_Excerpted records:_
────────────────────
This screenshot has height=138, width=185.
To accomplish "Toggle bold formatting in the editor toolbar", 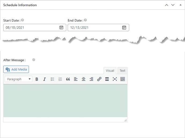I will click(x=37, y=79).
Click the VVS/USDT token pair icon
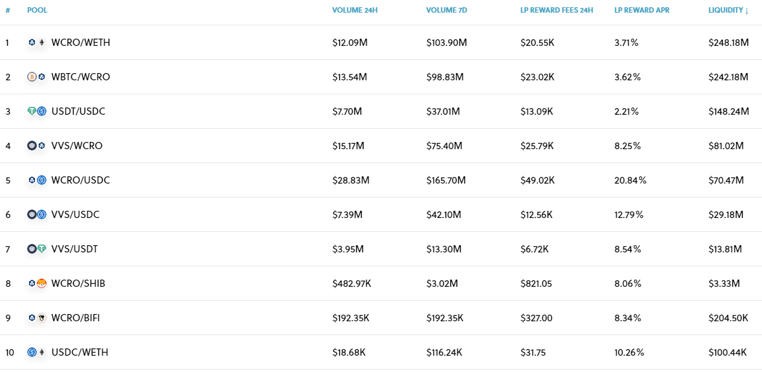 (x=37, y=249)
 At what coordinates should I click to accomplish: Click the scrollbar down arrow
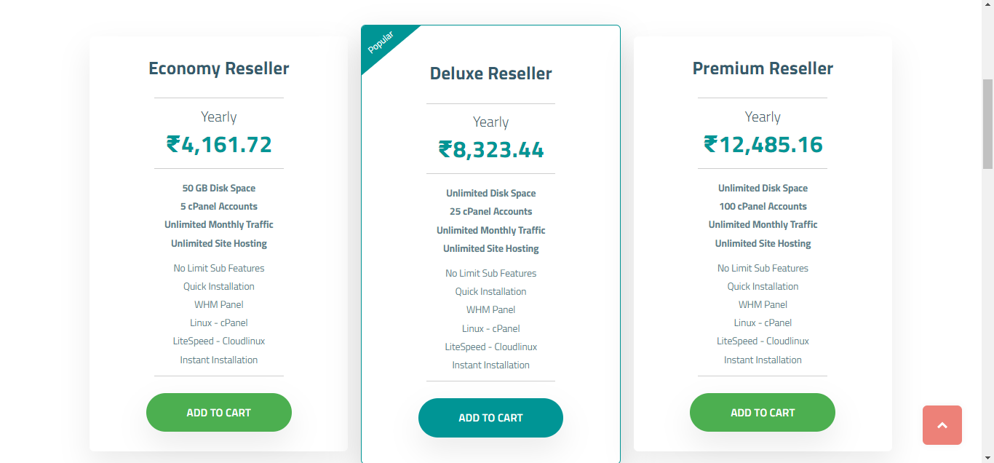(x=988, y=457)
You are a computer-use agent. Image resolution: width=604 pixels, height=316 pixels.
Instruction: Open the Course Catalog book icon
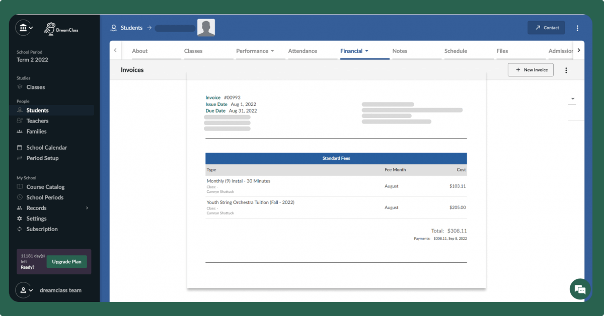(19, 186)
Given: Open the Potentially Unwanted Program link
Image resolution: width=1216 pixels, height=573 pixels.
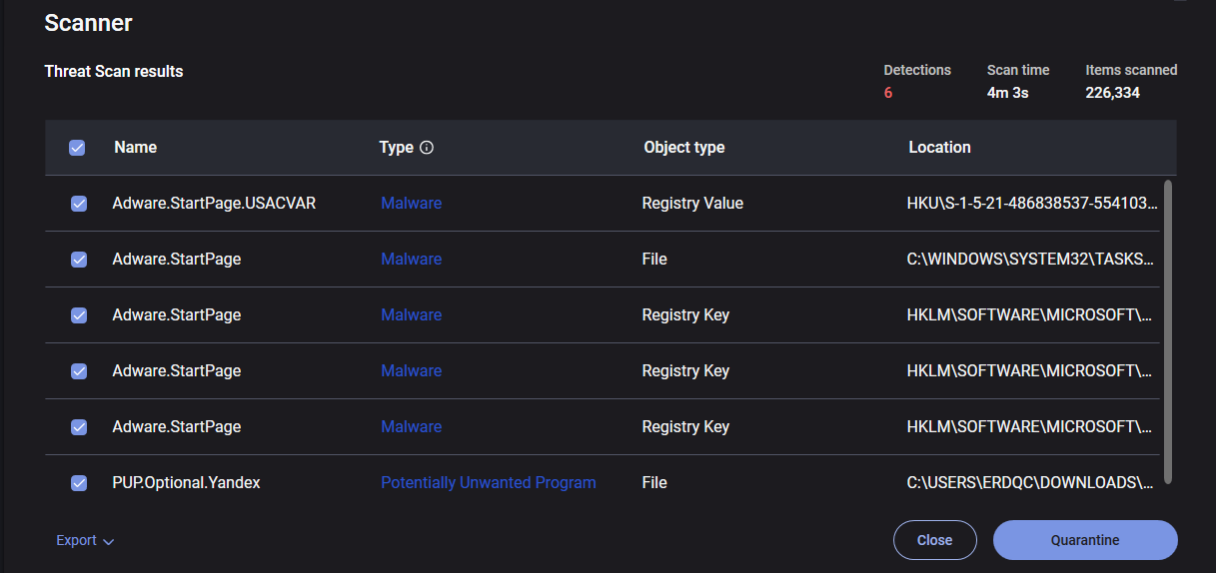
────────────────────
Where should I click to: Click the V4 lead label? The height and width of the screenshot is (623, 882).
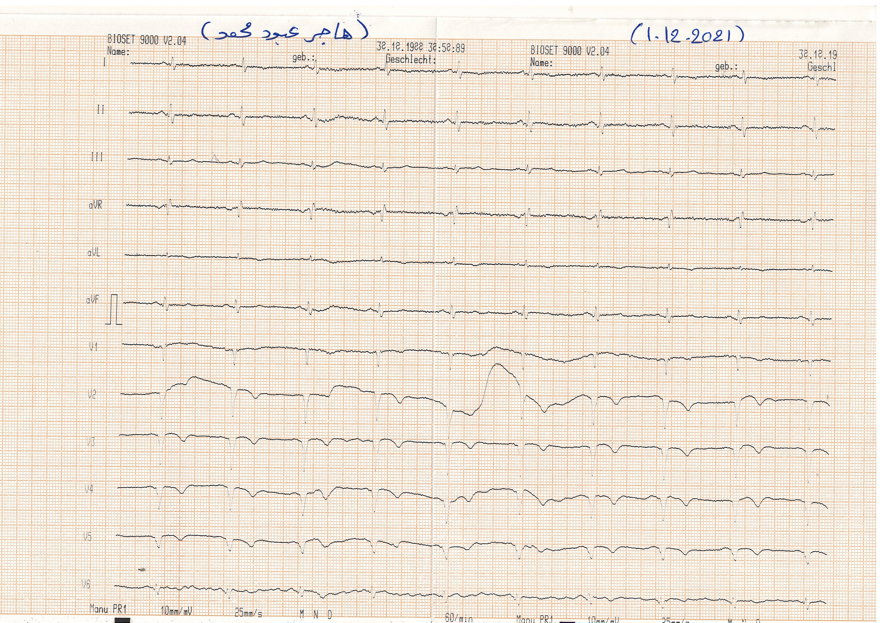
────────────────────
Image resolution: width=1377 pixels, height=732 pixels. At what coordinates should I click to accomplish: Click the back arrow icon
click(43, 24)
────────────────────
_Directive:_
Extract each line of the material above that contains the string "icon", treating uppercase and lowercase as different.

_Exercise answer:_
Click the VVS/USDT token pair icon
Instruction: Open the Course Catalog book icon
Image resolution: width=1377 pixels, height=732 pixels. At what coordinates should I click to accomplish: Click the back arrow icon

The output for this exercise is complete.